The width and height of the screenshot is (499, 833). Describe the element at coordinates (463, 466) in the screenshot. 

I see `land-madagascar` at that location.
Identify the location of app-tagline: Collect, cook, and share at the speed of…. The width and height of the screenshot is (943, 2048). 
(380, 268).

...

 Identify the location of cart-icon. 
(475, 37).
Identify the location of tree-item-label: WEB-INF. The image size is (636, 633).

WHAT YOU HAVE TO DO – Could you output the lines from the line with "The width and height of the screenshot is (499, 833)." up to and including the line with "(380, 268)." as a Markdown table with the columns Number and Line, leaving out blank lines?

YOUR SOLUTION –
| Number | Line |
|---|---|
| 1 | The width and height of the screenshot is (499, 833). Describe the element at coordinates (463, 466) in the screenshot.  |
| 2 | I see `land-madagascar` at that location. |
| 3 | Identify the location of app-tagline: Collect, cook, and share at the speed of…. The width and height of the screenshot is (943, 2048).  |
| 4 | (380, 268). |